EXERCISE:
Output exactly the lines from the one holding "Task: Select the Stair Stickers item title" through the final line of the entries.

[Items from a data source]
((
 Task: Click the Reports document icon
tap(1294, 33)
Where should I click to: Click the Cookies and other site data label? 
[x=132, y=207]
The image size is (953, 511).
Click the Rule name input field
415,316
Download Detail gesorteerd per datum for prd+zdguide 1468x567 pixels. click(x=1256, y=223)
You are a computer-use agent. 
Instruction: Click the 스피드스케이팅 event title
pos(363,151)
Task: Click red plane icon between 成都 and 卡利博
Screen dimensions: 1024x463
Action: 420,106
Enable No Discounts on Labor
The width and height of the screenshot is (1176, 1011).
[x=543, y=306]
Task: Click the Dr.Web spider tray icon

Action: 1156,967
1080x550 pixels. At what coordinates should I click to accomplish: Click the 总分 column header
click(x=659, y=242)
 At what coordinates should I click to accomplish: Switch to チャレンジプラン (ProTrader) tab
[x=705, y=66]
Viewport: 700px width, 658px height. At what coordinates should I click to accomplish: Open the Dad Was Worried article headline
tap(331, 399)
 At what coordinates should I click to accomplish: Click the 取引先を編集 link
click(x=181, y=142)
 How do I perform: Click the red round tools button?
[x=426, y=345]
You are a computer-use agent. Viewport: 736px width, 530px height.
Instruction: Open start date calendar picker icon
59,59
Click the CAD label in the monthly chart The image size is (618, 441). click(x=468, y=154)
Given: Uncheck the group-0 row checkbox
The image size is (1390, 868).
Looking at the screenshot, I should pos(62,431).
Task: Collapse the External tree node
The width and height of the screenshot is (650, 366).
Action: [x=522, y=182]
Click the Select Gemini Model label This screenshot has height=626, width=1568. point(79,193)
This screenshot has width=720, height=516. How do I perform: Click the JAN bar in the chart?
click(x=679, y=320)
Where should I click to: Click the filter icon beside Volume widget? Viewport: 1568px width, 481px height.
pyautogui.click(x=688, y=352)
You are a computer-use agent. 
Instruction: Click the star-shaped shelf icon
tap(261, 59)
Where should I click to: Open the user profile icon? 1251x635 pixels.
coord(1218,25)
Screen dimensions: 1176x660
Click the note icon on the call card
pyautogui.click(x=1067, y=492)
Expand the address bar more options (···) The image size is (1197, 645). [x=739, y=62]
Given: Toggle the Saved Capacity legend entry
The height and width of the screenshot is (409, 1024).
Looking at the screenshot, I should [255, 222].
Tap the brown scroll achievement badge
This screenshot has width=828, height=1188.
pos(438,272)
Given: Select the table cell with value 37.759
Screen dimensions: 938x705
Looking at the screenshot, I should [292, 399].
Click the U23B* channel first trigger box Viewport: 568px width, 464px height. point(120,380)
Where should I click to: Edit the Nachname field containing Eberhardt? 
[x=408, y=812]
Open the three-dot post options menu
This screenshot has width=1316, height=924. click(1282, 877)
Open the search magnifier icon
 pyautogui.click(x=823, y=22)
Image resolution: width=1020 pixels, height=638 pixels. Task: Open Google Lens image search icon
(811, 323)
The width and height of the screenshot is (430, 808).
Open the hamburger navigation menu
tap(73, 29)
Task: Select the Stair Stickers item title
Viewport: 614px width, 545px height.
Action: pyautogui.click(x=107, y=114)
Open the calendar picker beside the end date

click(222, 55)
))
TASK SOLUTION:
Task: Select the Stair Stickers item title
Viewport: 614px width, 545px height.
Action: pyautogui.click(x=107, y=114)
Open the calendar picker beside the end date

click(222, 55)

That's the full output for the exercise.